Milk thistle, scientific name silybum marianum, is a plant of the Asteraceae family, the same as the artichoke and dandelion, and is a remedy known and used for more than 2000 years. Science has dedicated several studies aimed at verifying and investigating the health properties of milk thistle. Today we will talk about the benefits of milk thistle and we will do so based on the latest scientific research.
Milk thistle for the liver
Milk thistle is very effective for protecting the liver and stimulating detoxification processes. In fact, the whole plant contains a compound called silymarin, the highest concentration of which is found in the fruits and seeds of milk thistle. Silymarin counteracts liver fibrosis and protects the liver from damage from toxins and drugs (Abenavoli et al, Phytother Res, 2010). This substance contained in milk thistle improves liver function and helps protect healthy cells, also being useful in cases of fatty liver (Gillessen et al, Adv Ther, 2020 - Hashem et al, Drugs Context, 2023). In people with diabetes and liver damage, milk thistle allowed to reduce the signs of liver dysfunction and to improve blood sugar levels (Gillessen et al, Adv Ther, 2020).
Milk thistle against cellular degeneration and aging processes
The active ingredient of milk thistle, silymarin, is antioxidant and anti-inflammatory, counteracts aging processes and cellular degeneration, inhibiting their formation and progression (Emadi et al, Iran J Basic Med Sci, 2022). Studies have observed that milk thistle tea has a greater antioxidant action than that of black tea (Aziz et al, Food Sci Nutr, 2021).
Milk thistle, cholesterol and diabetes
Milk thistle and brain
Milk thistle and its active ingredient silymarin have shown an interesting neuroprotective action, known by tradition and demonstrated in recent years also by science (Devi et al, Curr Drug Targets, 2017). This action can be traced back, in particular, to the ability to counteract neuroinflammation and free radical damage at the brain level, to stimulate the vitality of neurons, to regulate neurotransmitters and reduce the number of neurotoxic aggregates of beta amyloid proteins, the hallmark of Alzheimer's (Devi et al, Curr Drug Targets, 2017). Therefore, milk thistle and silymarin contribute to counteracting brain aging processes and neurodegeneration (Galhardi et al, Food Chem Toxicol, 2009).
Milk thistle and bone health
According to studies, milk thistle also protects bone health, counteracting bone loss and osteoporosis, even in post-menopausal women, when estrogen deficiency increases the risk of bone fragility (Kim et al, Biomed Res Int, 2013).
Milk thistle, other uses
As the famous herbalist Messegue states, milk thistle comes to the rescue in cases of constipation, poor appetite, but also a feeling of generalized tiredness thanks to its tonic action, asthma, allergies and nausea, even carsickness (Messegue, my herbarium).

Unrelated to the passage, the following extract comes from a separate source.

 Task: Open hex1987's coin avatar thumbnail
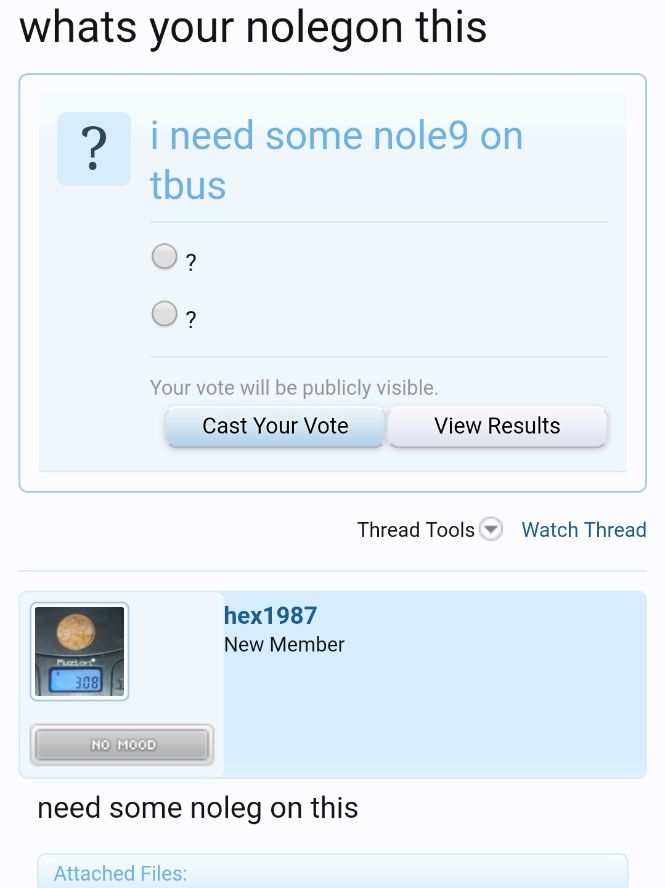(x=80, y=651)
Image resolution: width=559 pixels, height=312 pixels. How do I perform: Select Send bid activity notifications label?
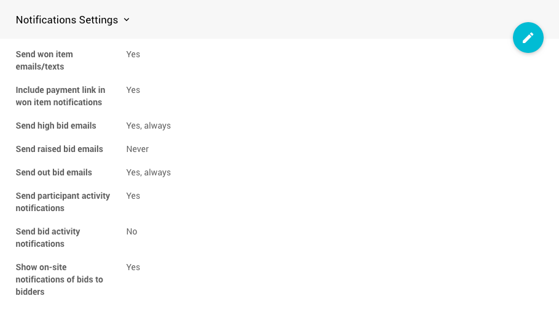(x=48, y=238)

Milk thistle, how to take it
Milk thistle can be found in herbalist's shops and pharmacies in the form of capsules, extracts, tinctures and preparations for herbal teas. Always try to stock up on shops you know and that sell quality products, as possible contamination of toxins and pesticides in milk thistle-based products that are not well tested and of low quality cannot be ruled out (Fenclova et al, Scientific Reports, 2019). As for the preparation of herbal teas, here is the recipe for milk thistle tea. Bring a cup of water to the boil, remove from the heat and add a teaspoon of the plant. Leave to infuse for ten minutes, then filter.
Milk thistle, warnings
Studies on silymarin, the compound contained in milk thistle, have shown that the remedy is generally safe and well tolerated. There are few studies on its safety during pregnancy and breastfeeding and therefore, pending further clarity, it is best to avoid milk thistle in these phases. The interaction of milk thistle with medicines is minimal but exists, it is therefore always necessary to ask your doctor for advice if you are taking medicines and intend to start treatment with milk thistle (Soleimani et al, Phytother Res, 2019).